But it's been over a month.

It seems like he keeps getting worse and worse.

I'm not sure what his brother said to him that made him leave, and I'm not sure what his dad told him when he got back. But it's like he's had a switch in personality.

He's still the person I fell for. He's still so sweet to me and we go on dates and stuff. 

It's just...I think he's drinking.

The first sign was really the only one I needed. He doesn't drive his truck anymore. He has a driver now who escorts him from place to place. He picks me up in it and everything. It's been weird, and I don't know how to broach the subject. I don't want him to pull away from me.

I know I should tell someone about it, but I just...

I don't know.

He's a little more unhinged at school too. It's like anyone who looks in my direction, he snaps at. 

I just wish I knew what was going on with him. Maybe I could help.

But every time I ask if he's okay, he just shrugs it off. He says he's with me so he couldn't be more great. I guess that's why I've been so hesitant to say something.

I've been so worried that I haven't even thought much about the fact that I told him I loved him and he still hasn't said it back. I don't blame him. I wouldn't want him to say it if he doesn't mean it. I don't regret saying it at all.

It does sting a little not hearing it back though, I won't deny that.

I walk outside, a light jacket around my shoulders as I shut and lock the door behind me.

"Good morning Ms. Blaine"

"Good morning Rick" I nod to him with a small smile.

He opens the car door for me, and I slide in next to Damon who is very clearly stuffing a flask back into his jacket. 

"Hey" he smirks, leaning over to give me a kiss.

"Hi" I smile softly trying not to cringe at the taste of alcohol on his lips. I used to love when he kissed me. I still do, I just hate that it's tainted now.

"Sorry I didn't call last night" he slides me closer and I lay my head where it reaches on his chest. "I was up late with my dad"

My heart falls. "What were you guys doing?" I ask trying to sound interested.

"Just talking" he shrugs. "Catching up"

"Oh" I nod, biting the inside of my cheek.

He's quiet for a while before speaking again. "We were talking about me starting to work with him a bit earlier and maybe just finishing up school online. Getting my GED"

"What?" my voice cracks and I sit up to look at him. He's not really considering that is he? Working for his dad? Leaving school?

"It's just talk" he tucks my hair behind my ear. "Don't worry, I'll still bring you to school. I won't let anyone mess with you"
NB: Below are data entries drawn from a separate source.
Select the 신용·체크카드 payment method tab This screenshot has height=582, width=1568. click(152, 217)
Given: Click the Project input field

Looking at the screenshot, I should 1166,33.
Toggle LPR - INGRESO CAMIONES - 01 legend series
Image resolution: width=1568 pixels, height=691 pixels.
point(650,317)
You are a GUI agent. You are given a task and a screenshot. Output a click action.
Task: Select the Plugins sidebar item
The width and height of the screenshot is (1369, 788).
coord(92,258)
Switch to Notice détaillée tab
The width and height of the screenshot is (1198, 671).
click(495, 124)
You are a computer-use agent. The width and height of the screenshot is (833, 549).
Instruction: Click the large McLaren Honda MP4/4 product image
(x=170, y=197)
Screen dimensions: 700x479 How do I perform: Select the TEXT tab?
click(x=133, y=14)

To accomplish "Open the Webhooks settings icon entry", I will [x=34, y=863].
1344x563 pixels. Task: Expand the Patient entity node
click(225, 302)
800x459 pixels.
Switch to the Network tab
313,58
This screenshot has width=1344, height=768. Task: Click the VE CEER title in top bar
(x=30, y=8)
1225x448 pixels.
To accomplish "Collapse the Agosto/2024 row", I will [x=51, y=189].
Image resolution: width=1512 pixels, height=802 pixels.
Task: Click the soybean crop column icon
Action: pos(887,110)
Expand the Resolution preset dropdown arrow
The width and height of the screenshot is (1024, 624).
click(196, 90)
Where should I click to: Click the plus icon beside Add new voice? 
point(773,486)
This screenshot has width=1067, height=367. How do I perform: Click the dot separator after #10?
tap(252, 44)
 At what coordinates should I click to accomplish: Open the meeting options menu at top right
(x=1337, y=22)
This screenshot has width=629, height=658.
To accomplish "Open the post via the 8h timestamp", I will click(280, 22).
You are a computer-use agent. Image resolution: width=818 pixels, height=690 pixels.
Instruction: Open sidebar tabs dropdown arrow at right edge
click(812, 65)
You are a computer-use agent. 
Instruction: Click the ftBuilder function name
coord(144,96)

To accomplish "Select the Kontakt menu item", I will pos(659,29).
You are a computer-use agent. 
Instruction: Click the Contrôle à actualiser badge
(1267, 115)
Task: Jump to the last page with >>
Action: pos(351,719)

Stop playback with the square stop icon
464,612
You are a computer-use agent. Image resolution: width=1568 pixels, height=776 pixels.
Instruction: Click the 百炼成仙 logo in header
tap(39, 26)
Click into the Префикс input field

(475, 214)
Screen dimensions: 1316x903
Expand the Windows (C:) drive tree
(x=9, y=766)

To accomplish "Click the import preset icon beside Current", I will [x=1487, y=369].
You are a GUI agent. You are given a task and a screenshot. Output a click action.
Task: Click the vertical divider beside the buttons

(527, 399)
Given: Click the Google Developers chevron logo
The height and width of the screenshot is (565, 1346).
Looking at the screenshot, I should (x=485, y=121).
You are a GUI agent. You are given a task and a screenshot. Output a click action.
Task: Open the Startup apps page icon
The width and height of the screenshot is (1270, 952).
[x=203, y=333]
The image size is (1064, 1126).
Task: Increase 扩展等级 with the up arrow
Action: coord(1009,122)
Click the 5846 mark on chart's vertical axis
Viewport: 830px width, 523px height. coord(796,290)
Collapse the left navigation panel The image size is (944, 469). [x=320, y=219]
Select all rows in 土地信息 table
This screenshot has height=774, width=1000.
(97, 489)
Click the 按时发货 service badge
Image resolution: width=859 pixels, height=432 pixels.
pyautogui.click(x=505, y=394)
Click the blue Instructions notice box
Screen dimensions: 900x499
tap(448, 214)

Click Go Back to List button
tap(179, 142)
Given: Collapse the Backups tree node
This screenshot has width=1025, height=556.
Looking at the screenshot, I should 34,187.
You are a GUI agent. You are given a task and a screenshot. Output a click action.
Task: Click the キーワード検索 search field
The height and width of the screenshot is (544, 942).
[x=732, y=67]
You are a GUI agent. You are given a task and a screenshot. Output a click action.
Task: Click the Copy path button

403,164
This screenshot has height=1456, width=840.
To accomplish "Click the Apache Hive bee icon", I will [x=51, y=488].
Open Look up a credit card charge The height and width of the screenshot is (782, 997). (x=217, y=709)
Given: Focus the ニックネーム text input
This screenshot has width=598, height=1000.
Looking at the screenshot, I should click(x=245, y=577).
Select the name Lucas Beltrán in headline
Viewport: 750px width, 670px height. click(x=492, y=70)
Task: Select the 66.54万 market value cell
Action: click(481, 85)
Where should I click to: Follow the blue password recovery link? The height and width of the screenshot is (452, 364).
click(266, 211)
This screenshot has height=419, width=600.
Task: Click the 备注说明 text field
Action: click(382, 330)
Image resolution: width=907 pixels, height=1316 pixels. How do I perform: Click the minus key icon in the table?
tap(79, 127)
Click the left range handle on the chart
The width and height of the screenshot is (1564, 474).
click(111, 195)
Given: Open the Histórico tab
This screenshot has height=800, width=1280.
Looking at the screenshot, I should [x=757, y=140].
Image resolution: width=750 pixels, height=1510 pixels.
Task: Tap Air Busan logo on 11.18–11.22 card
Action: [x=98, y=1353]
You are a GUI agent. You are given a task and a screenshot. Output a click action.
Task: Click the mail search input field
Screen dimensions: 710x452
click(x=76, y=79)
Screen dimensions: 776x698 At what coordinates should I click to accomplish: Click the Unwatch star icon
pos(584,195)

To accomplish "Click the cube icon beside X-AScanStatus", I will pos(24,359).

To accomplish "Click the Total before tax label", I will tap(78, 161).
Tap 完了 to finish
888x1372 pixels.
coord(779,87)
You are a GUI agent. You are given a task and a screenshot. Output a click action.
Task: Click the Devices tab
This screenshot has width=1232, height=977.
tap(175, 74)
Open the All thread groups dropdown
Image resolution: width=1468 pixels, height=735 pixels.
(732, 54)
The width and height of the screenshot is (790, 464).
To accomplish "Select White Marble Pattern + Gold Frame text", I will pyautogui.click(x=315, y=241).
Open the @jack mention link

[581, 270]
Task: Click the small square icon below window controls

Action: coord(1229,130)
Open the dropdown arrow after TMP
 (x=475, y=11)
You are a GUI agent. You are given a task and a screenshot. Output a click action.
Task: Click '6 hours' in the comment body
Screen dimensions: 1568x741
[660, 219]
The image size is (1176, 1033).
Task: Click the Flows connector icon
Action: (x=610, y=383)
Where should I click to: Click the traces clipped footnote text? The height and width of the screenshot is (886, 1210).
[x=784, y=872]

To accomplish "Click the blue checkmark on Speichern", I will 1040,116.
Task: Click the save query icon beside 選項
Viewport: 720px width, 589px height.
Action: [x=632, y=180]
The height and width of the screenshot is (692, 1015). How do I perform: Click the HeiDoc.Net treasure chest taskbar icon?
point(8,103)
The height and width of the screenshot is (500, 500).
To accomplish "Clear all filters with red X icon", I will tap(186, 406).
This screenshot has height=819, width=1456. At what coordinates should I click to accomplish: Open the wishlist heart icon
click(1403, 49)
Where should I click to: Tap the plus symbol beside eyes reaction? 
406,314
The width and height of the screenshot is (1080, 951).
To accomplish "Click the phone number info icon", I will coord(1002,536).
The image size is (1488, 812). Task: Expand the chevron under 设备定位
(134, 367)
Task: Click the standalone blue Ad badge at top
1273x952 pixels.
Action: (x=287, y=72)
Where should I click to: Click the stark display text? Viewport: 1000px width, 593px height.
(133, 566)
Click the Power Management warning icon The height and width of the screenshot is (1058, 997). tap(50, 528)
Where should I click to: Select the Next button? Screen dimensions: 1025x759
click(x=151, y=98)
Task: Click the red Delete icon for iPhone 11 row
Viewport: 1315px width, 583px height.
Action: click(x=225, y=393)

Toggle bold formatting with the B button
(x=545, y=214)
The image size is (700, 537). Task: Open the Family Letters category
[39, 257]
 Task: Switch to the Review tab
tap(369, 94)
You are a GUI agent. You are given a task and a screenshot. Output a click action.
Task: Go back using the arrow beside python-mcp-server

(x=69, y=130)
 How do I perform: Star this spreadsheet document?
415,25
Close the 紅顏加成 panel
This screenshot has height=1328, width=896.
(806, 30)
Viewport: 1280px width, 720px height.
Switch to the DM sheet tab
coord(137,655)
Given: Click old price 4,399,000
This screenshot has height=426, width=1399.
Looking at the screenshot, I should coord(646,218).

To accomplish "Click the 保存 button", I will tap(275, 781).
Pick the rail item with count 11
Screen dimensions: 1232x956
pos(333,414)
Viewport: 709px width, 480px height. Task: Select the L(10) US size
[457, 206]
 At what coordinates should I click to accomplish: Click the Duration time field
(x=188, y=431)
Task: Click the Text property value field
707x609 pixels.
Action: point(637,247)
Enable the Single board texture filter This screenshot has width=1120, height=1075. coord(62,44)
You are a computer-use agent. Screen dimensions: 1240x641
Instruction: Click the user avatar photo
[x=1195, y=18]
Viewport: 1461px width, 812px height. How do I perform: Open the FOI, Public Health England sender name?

"I'm not-" I shake my head. "School's almost over, why not wait until graduation? It's just a few more months"

"Yeah but those are months I could spend training. I've put it off long enough" he replies blankly.

"But-" I stammer. "You want to work with your dad? You want to?"

Damons eyes darken and he pulls away from me. "My dad built Parker Industries from the ground up. His own sweat and blood. It's my job to take it over, I'm his son. I'm a Parker"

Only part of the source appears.